I reject the idea that today we cannot overcome the drive of those genes, if they ever existed. Linguistic diversity, as a democratic and cultural cornerstone of the European Union, should not be just an ornament in the documentation of all the member states that belong to the EU, but a social practice in everyday communication in these countries. Love for one’s language should be cosmopolitan and not nationalistic. Many people I know who love their language, love just as much the language of the other. I dream of a world where this is the group that normalizes societies, and not the political parties that consistently and enthusiastically hijack the linguistic question, in Europe and everywhere else. We would live in much a better world, if the deep connection that we as humans feel with the languages we speak could be used to get closer to the rest of the world and not to build new boundaries separating us from them. It would be better to express love for the language by the wish to use them a lot, not let them die, translate from one to the other, study them, give them to the younger generations, and treat them as treasures, as our own life. Eric Dursteler, a researcher and historian of the Mediterranean, writes about a time when around this sea which many of us still share, a large mass of people spoke between three and ten languages all their lives, and used them as equal tools that simply allowed them to communicate and live with each other… But this was before Herder, north of the Mediterranean, called on his Volk saying “Speak German, o You German!” Am I talking of a utopia? Could be, but you need at least to talk about it, for it to have any chance to ever become reality.
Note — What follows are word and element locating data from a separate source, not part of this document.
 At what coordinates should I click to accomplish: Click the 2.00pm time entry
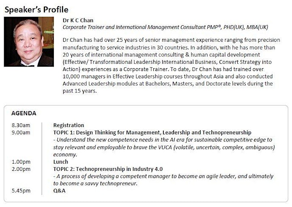coord(21,169)
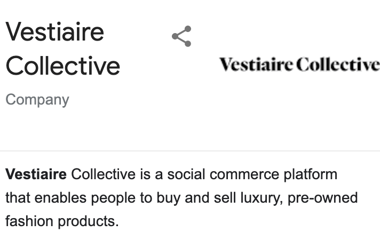Click the word "pre-owned" in the description
This screenshot has width=380, height=240.
click(x=322, y=198)
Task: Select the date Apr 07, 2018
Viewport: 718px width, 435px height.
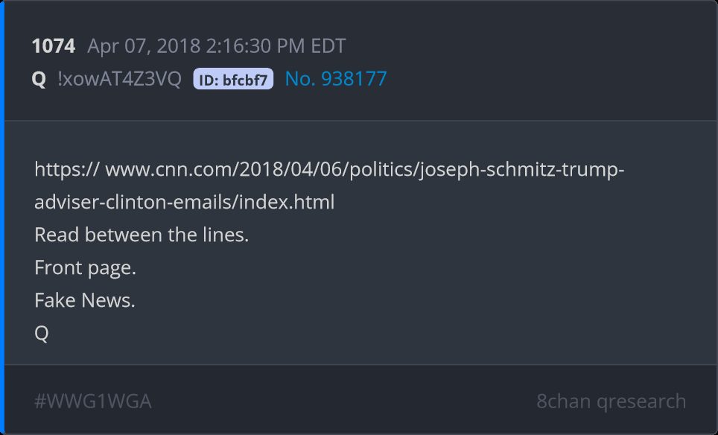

Eda Derhemi (PhD in Communication, 2003) is a lecturer in the department of Spanish, Italian, and Portuguese, and an adjunct assistant professor of Communications in Media and Cinema Studies. She completed her undergraduate studies in Linguistics and Literature at the University of Tirana, Albania, and her graduate studies in Illinois. She has extensive teaching and research experience in Italian Language, Linguistics and Media Studies. She worked as a correspondent journalist for Deutsche Welle, and is a regular writer of opinion pieces in the main Albanian media. Her interests are: linguistic endangerment and language death, minority languages and ethnicity in the EU, language of the media and propaganda, Balkan and Mediterranean studies, Arbëresh and Arvanitika.